4. At the outset learned Senior Advocate Mr. Prakash Shah appearing with learned advocate Mr. Dhaval Shah for the petitioner has submitted that the impugned order dated 14.06.20205 may be quashed and set aside and the matter may be remanded to the respondent no. 3, since respondent no. 3 has not considered the explanation tendered by the petitioner in his reply dated 06.06.2025. Learned Senior Advocate Mr. Prakash Shah has submitted that the case of the petitioner is squarely covered by the decision of this Court as well as other High Courts as mentioned in the reply. Learned Senior Advocate Mr. Prakash Shah has further submitted that the explanation tendered by the petitioner more particularly, in paragraph 7 for the delay which has occurred on the transporters end, which is not considered by the respondent authorities and hence it is urged that the matter may be remanded after setting aside the impugned order.
5. Per contra, learned Assistant Government Pleader Ms. Nimisha Parekh for the respondents has submitted that the impugned order may not be quashed and set aside as the same is appropriately passed since the petitioner had sufficient time either to generate a new E-way Bill or to extend the time however, he did not do so and hence there is a violation of provision of Rule 138 of the Goods and Services Tax Rules, 2017. Thus, it is urged that the writ petition may not be entertained.
6. On perusal of the impugned order dated 14.06.2025 passed by the respondent no. 3 in Form GST MOV-09 it is noticed by us that the respondent no. 3 has not considered the explanation tendered by the petitioner in the reply dated 06.06.2025 more particularly the reasons assigned by the petitioner about the delayed movement of the goods in paragraph 7. We have noticed that in paragraph 7 the petitioner has specifically contended that the E-way Bills were duly generated on 31.05.2025 approximately at 06:00 pm and the vehicle was scheduled to depart on Sunday, 1st June, 2025. However, upon inquiring with the transporter regarding the delayed movement, it was informed to the petitioner that due to technical fault, the vehicle remained in a non-motorable condition throughout 1st June, 2025 i.e. on Sunday and consequently the movement of the vehicle began only on morning of 2nd June, 2025.
7. Learned Senior Advocate Mr. Prakash Shah appearing for the petitioner has, in support of the submissions advanced, placed reliance upon various decisions of this Court as well as of other High Courts, which have been referred to in the reply filed on behalf of the petitioner.
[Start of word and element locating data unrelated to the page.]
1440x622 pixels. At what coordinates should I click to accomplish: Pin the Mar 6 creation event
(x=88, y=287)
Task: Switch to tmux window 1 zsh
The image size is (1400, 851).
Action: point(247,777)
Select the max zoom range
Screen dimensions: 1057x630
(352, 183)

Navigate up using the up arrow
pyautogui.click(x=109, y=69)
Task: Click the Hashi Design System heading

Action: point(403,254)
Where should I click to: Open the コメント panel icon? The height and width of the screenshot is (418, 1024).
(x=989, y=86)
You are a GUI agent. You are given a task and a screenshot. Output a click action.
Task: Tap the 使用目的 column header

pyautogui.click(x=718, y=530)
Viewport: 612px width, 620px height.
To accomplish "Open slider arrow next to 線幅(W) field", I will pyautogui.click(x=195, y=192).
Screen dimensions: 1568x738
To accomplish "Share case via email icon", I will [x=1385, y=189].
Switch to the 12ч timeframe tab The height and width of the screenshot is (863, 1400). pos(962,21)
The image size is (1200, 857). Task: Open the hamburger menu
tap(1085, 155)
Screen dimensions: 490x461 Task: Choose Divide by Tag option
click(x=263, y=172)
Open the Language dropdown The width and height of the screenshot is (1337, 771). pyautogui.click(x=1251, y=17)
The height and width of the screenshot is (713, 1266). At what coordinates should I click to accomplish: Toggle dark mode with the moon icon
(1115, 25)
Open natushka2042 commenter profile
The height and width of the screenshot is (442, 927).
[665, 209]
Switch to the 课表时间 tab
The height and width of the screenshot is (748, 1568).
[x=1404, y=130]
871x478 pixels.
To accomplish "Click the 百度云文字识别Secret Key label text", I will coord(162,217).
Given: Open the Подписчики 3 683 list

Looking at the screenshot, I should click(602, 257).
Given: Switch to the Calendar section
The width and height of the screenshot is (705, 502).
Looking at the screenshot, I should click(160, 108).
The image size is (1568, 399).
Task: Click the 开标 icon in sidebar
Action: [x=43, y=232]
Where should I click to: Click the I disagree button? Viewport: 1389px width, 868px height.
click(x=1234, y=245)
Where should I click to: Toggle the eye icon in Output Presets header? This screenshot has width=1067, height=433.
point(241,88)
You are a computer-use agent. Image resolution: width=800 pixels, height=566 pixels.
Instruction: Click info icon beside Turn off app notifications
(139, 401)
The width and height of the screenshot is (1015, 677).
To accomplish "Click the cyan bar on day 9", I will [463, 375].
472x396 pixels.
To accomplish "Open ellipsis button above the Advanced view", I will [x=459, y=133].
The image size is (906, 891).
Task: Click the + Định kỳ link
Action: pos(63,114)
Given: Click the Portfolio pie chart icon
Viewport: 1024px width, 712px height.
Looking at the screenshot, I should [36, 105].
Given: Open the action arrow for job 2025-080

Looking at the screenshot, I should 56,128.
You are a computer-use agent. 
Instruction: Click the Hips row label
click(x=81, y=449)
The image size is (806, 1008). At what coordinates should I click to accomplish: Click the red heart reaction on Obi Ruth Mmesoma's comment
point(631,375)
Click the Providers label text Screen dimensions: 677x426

However, it appears that the appellate authority has not even remotely adverted to the explanation tendered by the petitioner and has proceeded to pass the impugned order without considering the same.
8. In view of the aforesaid, and on this short ground alone, the impugned order deserves to be quashed and set aside and is accordingly quashed and set aside. The matter is remanded to respondent No. 3, who shall pass a fresh, reasoned and speaking order after duly considering the explanation submitted by the petitioner in the reply dated 06.06.2025 and after granting an opportunity of hearing, if so required. All contentions of the respective parties are kept open. Respondent No. 3 shall pass the fresh order within a period of twelve weeks from the date of receipt of this order.
9. The present petition stands allowed. Rule made absolute to the aforesaid extent. No order as to costs.